## Expert Knowledge Worker

### A question answering agent that is an expert knowledge worker
### To be used by employees of Insurellm, an Insurance Tech company
### The agent needs to be accurate and the solution should be low cost.

This project will use RAG (Retrieval Augmented Generation) to ensure our question/answering assistant has high accuracy.

## TODAY:

- Part A: We will divide our documents into CHUNKS
- Part B: We will encode our CHUNKS into VECTORS and put in Chroma
- Part C: We will visualize our vectors

### PART A: Divide our documents into chunks

In [1]:
import os
import glob
import tiktoken
import numpy as np
from dotenv import load_dotenv
from langchain_openai import OpenAIEmbeddings
from langchain_chroma import Chroma
from langchain_huggingface import HuggingFaceEmbeddings
from langchain_community.document_loaders import DirectoryLoader, TextLoader
from langchain_text_splitters import RecursiveCharacterTextSplitter
from sklearn.manifold import TSNE
import plotly.graph_objects as go

In [2]:
# price is a factor for our company, so we're going to use a low cost model

MODEL = "gpt-4.1-nano"
db_name = "vector_db"
load_dotenv(override=True)
openai_api_key = os.getenv('OPENAI_API_KEY')
if openai_api_key:
    print(f"OpenAI API Key exists and begins {openai_api_key[:8]}")
else:
    print("OpenAI API Key not set")


OpenAI API Key exists and begins sk-proj-


In [3]:
# How many characters in all the documents?

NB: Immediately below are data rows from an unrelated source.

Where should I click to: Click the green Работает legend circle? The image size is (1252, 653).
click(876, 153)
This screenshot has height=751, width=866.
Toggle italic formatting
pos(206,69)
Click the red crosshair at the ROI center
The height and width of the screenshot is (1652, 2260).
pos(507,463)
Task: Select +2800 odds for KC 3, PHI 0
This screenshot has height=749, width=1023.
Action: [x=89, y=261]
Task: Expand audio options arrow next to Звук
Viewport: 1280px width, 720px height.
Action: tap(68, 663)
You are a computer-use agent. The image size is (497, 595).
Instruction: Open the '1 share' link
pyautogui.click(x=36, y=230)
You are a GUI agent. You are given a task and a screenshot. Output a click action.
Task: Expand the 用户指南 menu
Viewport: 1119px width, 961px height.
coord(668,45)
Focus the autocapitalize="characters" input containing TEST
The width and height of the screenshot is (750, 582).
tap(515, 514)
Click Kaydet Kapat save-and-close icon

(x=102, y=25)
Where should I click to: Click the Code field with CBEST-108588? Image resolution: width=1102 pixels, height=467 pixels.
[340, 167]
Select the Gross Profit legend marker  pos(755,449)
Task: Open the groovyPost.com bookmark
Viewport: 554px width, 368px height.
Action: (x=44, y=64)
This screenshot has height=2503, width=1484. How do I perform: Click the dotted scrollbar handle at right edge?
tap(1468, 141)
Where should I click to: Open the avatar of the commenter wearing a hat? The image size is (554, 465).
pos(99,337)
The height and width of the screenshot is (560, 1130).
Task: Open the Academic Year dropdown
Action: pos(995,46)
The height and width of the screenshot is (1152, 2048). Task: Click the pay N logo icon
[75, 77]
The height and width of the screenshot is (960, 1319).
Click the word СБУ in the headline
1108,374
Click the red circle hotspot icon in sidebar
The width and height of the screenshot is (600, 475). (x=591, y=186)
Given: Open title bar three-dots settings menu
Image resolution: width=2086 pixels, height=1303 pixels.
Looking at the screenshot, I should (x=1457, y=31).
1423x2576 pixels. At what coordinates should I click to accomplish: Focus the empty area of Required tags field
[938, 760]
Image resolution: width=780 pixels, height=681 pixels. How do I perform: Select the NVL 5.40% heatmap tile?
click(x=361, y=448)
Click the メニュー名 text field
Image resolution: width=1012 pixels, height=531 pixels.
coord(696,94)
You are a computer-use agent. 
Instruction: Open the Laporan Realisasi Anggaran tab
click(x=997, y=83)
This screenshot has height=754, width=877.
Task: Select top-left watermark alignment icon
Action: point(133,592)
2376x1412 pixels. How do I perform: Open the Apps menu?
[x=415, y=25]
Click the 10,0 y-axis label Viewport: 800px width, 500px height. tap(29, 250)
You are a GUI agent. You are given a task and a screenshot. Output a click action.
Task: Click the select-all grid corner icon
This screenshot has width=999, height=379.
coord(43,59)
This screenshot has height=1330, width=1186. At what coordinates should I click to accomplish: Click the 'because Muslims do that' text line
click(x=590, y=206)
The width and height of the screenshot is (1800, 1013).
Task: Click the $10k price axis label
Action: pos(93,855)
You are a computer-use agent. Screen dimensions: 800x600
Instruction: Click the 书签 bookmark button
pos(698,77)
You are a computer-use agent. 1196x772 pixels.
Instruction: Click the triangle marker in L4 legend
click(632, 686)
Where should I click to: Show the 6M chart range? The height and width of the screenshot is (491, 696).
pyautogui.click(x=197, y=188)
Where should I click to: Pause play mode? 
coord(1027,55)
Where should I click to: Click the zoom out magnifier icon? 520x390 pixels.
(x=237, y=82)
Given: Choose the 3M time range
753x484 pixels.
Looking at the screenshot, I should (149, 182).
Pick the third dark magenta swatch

knowledge_base_path = "knowledge-base/**/*.md"
files = glob.glob(knowledge_base_path, recursive=True)
print(f"Found {len(files)} files in the knowledge base")

entire_knowledge_base = ""

for file_path in files:
    with open(file_path, 'r', encoding='utf-8') as f:
        entire_knowledge_base += f.read()
        entire_knowledge_base += "\n\n"

print(f"Total characters in knowledge base: {len(entire_knowledge_base):,}")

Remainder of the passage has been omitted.